Le juge Ibrahima Sory 2 Tounkara a décidé de renvoyer au 28 novembre 2023, l’audition des témoins dans le cadre du procès du massacre du 28 septembre 2009.
Cette décision fait suite à la demande des avocats de la défense qui ont décidé de suspendre leur participation jusqu’à ce qu’ils puissent avoir accès à leurs clients, détenus à la Maison centrale de Conakry. Ils exigent des autorités judiciaires leur accès à la maison d’arrêt de Conakry « sans entrave ».
« Il vous souviendra qu’à l’audience du lundi qui a précédé la semaine dernière, on a relevé des faits auxquels nous sommes confrontés depuis les événements du 04 novembre qui ont effectivement occasionné l’attaque de la maison centrale et l’enlèvement d’un de nos clients.
Depuis cette date, les avocats que nous sommes, n’avons pas accès à nos clients à la maison d’arrêt.
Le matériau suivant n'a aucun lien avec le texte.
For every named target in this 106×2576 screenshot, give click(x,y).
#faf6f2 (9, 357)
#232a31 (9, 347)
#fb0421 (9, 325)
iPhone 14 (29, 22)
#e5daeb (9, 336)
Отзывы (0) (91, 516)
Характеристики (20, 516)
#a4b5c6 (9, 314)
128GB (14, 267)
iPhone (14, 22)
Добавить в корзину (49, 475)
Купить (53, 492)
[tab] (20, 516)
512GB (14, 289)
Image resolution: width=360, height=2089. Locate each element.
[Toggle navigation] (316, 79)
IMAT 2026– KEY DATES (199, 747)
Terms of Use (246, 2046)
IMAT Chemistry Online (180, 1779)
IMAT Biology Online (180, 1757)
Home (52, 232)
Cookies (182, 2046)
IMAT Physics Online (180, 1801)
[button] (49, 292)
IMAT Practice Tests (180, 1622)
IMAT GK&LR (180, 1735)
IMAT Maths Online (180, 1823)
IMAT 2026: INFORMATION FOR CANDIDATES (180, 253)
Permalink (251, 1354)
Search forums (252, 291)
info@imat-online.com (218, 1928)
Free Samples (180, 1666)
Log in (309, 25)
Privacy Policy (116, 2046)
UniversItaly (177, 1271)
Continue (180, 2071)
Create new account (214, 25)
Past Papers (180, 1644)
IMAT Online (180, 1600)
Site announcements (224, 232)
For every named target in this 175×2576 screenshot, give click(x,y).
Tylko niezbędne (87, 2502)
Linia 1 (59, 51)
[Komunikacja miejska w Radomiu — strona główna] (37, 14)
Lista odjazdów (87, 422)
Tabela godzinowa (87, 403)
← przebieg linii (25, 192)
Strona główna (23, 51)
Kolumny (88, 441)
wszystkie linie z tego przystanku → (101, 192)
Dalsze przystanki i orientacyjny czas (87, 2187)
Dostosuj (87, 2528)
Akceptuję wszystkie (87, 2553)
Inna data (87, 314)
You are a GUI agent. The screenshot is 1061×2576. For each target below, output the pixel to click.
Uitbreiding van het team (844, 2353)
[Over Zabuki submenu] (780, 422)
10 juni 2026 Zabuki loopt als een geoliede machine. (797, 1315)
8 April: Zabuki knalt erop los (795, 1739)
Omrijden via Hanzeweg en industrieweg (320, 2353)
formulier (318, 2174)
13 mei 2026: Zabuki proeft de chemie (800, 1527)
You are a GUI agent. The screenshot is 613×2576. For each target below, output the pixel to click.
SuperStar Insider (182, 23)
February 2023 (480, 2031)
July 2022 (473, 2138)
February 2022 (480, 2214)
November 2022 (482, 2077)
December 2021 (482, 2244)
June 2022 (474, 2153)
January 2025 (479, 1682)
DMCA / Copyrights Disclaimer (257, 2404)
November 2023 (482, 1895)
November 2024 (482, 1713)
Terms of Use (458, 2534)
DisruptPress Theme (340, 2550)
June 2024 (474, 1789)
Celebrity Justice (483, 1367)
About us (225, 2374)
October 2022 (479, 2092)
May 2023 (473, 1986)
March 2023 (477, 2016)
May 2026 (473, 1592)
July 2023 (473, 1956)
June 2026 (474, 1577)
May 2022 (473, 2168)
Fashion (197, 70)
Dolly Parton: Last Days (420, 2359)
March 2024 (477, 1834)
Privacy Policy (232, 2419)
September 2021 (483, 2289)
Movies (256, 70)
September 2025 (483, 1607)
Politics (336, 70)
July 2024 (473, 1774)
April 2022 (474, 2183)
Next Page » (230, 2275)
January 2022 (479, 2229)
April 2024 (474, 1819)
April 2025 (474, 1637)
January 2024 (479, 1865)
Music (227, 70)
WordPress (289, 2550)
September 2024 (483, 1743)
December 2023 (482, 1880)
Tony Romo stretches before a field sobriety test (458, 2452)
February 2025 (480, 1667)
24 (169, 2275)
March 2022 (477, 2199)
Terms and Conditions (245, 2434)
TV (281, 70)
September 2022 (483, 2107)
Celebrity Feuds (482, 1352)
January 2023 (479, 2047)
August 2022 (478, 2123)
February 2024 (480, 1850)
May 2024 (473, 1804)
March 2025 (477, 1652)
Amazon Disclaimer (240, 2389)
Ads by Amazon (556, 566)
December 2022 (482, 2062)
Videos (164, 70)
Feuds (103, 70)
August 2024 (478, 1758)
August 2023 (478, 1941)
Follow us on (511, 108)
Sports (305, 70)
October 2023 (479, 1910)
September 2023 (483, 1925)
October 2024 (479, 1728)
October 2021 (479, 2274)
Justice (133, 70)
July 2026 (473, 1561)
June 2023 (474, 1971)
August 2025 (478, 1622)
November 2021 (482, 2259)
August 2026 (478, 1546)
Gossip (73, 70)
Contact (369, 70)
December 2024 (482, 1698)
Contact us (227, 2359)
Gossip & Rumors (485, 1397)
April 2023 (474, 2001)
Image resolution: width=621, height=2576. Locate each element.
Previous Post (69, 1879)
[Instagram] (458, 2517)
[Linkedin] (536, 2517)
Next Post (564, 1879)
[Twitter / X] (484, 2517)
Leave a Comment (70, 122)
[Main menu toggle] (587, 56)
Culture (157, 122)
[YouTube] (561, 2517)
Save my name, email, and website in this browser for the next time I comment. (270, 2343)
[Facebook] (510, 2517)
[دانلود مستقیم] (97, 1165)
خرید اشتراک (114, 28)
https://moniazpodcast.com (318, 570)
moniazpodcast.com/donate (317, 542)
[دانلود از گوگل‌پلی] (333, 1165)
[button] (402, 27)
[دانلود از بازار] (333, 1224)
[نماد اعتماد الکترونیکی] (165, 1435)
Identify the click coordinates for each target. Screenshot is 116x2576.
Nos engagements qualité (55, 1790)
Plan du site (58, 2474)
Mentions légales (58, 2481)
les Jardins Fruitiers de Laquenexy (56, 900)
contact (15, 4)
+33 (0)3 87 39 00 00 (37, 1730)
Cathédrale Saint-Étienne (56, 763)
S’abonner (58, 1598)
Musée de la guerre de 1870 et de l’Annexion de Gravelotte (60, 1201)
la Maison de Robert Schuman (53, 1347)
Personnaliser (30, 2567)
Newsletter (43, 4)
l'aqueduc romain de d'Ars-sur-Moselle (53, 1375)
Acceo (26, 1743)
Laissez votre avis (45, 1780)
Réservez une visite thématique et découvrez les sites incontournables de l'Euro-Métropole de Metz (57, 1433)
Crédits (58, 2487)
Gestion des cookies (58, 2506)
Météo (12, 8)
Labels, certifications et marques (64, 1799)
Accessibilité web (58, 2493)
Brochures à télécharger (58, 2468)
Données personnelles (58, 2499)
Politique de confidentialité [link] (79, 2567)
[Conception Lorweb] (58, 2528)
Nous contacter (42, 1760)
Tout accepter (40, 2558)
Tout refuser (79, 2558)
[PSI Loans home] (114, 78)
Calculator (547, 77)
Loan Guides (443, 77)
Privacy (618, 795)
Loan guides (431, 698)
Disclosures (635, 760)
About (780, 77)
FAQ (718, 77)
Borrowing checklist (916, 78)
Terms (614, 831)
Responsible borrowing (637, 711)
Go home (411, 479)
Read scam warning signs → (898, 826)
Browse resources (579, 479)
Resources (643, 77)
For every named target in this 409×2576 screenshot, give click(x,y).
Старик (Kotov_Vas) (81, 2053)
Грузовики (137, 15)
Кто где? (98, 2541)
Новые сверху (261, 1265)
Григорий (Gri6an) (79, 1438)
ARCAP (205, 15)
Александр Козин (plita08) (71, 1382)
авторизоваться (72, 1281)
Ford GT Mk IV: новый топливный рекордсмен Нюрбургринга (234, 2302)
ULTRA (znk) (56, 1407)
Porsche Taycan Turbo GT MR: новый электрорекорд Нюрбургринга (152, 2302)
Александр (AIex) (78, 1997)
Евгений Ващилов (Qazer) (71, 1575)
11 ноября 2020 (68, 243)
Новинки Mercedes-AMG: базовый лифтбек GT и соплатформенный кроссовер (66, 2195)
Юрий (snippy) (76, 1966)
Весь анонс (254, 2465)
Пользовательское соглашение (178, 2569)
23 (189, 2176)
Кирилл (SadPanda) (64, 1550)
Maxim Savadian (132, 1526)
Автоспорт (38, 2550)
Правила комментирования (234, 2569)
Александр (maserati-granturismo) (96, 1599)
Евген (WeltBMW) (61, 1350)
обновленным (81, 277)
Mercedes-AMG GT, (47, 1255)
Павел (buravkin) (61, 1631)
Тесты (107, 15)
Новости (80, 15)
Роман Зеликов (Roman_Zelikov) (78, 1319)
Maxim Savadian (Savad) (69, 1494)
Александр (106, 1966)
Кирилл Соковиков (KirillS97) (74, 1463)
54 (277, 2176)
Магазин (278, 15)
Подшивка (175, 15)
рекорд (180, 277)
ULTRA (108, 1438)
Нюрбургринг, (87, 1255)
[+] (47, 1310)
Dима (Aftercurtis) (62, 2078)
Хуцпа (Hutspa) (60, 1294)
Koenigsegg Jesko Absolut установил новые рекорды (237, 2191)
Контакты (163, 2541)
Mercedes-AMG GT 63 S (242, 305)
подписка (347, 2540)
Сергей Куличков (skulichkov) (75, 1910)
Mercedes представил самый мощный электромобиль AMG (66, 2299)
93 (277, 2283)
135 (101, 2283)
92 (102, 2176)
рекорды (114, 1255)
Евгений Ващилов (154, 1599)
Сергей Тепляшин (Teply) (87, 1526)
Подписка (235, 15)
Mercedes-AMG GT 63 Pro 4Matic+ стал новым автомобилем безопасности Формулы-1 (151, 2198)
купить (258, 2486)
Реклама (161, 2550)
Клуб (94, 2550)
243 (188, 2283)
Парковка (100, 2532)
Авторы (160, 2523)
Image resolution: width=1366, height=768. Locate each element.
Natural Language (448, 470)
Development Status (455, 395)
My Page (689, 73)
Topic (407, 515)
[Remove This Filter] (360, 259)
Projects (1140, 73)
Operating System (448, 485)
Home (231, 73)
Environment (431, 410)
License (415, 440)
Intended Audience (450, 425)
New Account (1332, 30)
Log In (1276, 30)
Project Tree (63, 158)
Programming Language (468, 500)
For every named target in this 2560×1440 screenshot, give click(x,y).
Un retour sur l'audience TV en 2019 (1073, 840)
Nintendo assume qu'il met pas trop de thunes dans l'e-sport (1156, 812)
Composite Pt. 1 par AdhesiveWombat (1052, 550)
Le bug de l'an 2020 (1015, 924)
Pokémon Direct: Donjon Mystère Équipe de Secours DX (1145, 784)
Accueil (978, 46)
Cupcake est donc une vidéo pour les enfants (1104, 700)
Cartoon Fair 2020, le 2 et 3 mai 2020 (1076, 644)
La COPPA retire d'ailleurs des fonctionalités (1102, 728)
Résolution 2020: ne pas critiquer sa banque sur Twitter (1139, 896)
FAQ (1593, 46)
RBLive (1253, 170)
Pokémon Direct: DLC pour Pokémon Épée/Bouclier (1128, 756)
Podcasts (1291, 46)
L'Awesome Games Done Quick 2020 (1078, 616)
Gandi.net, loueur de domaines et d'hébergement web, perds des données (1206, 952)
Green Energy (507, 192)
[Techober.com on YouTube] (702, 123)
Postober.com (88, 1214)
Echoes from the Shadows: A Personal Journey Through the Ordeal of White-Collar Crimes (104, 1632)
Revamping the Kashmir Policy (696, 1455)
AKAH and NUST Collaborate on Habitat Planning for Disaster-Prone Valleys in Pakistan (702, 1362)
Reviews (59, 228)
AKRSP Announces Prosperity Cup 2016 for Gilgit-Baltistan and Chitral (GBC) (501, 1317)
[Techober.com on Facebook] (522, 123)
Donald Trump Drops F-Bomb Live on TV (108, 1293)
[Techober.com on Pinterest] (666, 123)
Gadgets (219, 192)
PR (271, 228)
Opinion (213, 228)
Il vous souviendra monsieur le président que parmi les accusés, beaucoup ont été placés en détention provisoire jusqu’au jugement et d’autres se sont constitués prisonniers à l’ouverture de cette procédure. Le seul endroit où nous, avocats, pouvons rencontrer nos clients pour discuter dans le cadre de la préparation de leur défense dans la présente procédure, c’est la maison d’arrêt. Ils sont privés de leur liberté. D’autres par le fait d’une décision de justice, d’autres par leurs propres faits. Mais à partir de ce moment-là, ils ne sont plus libres d’eux-mêmes et nous qui les conseillons, si nous devons participer à cette procédure, il ne s’agit pas d’une participation passive. La participation doit être active. Nous avons entamé une phase qui consiste à l’audition des témoins, qui est une phase cruciale, une phase de la discussion des preuves et les personnes qui comparaissent ici en tant que témoin, se sont des personnes, qui, à un moment donné ont collaboré avec nos clients où qui ont d’une manière ou d’une autre, des interférences avec nos clients. La personnalité des personnes qui comparaissent, ces témoins, ce qu’ils diront, ce qu’ils feront aura un impact effectivement sur le sort de nos clients. Nous ne voulons pas, en tant qu´avocats de la défense, que ce procès soit le résumé de la vie de quelqu’un. Si nous avons décidé de les défendre, nous devons faire en sorte que les déclarations qui seront faites à cette barre que les droits de nos clients soient respectés. C’est pour ça, le collectif m’a mandaté auprès de vous, monsieur le président pour faire passer notre message qui est celui de vous notifier la décision que nous avons prise à notre niveau de suspendre d’abord notre participation dans le cadre de ce procès jusqu’à ce que les droits les plus élémentaires de nos clients soient respectés », a expliqué Me Almamy Samory Traoré devant le tribunal.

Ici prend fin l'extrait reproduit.